5617,Tweet with a location \n \n You can add locati...,– The traditional end-of-summit group photo at...
5618,Loic Venance/AFP/Getty Images \n \n The awards...,– Sofia Coppola scored a historic victory at t...
5619,(CNN) A federal criminal investigation into a ...,– The duck boat sinking that killed 17 on a Mi...
5620,An archive of the public statements deleted by...,– Note to tweeting politicians: Watch what you...


In [4]:
train_news = news.train_test_split(test_size = .2)

In [5]:
# pip install transformers accelerate 

In [6]:
from transformers import AutoTokenizer

In [7]:
tokenizer = AutoTokenizer.from_pretrained('t5-small')

In [8]:
prefix = "summarize: "

def preprocess_function(examples):
    inputs = [prefix + doc for doc in examples["document"]]
    model_inputs = tokenizer(inputs, max_length=1024, truncation=True)
    labels = tokenizer(text=examples["summary"], max_length=128, truncation=True)
    model_inputs["labels"] = labels["input_ids"]
    return model_inputs

In [9]:
tokenized = train_news.map(preprocess_function , batched=True)

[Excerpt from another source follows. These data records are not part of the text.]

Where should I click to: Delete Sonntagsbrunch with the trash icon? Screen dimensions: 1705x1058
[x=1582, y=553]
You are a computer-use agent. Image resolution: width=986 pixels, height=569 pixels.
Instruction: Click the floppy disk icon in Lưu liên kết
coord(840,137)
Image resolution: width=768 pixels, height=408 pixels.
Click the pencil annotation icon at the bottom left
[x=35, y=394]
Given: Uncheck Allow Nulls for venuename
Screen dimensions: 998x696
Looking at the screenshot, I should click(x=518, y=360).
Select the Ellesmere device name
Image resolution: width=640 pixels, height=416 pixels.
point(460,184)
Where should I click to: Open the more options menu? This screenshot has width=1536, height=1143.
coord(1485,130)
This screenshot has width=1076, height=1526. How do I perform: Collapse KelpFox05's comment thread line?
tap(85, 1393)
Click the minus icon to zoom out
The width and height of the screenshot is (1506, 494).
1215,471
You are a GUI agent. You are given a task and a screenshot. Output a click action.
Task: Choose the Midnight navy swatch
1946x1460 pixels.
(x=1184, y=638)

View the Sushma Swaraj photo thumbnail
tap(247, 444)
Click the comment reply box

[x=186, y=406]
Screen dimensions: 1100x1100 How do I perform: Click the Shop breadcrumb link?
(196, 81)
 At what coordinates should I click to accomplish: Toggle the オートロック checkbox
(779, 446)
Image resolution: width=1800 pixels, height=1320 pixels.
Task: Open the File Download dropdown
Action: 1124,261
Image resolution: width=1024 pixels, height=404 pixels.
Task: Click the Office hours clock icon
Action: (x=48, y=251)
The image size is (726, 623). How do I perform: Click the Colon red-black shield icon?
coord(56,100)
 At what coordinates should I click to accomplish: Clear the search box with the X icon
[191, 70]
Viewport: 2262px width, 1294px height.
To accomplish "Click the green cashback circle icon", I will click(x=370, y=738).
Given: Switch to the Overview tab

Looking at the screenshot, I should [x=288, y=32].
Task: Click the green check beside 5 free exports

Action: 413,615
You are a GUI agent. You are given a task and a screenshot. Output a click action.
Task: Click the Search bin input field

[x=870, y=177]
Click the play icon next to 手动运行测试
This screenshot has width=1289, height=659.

Map:   0%|          | 0/4497 [00:00<?, ? examples/s]

Map:   0%|          | 0/1125 [00:00<?, ? examples/s]

In [10]:
from transformers import DataCollatorForSeq2Seq , AutoModelForSeq2SeqLM , Seq2SeqTrainingArguments, Seq2SeqTrainer

In [11]:
data_collator = DataCollatorForSeq2Seq(tokenizer = tokenizer , model = 't5-small')

In [12]:
model = AutoModelForSeq2SeqLM.from_pretrained('t5-small')

In [13]:
training_args = Seq2SeqTrainingArguments(
output_dir="./results",
evaluation_strategy="epoch",
learning_rate=2e-5,
per_device_train_batch_size=10,
per_device_eval_batch_size=10,
weight_decay=0.01,
save_total_limit=3,
num_train_epochs=10,
# fp16=True,
)

In [14]:
trainer = Seq2SeqTrainer(
    model = model,
    args = training_args,
    train_dataset = tokenized['train'],
    eval_dataset = tokenized['test'],
    tokenizer = tokenizer,
    data_collator = data_collator
)

dataloader_config = DataLoaderConfiguration(dispatch_batches=None, split_batches=False, even_batches=True, use_seedable_sampler=True)


In [15]:
trainer.train()

Failed to detect the name of this notebook, you can set it manually with the WANDB_NOTEBOOK_NAME environment variable to enable code saving.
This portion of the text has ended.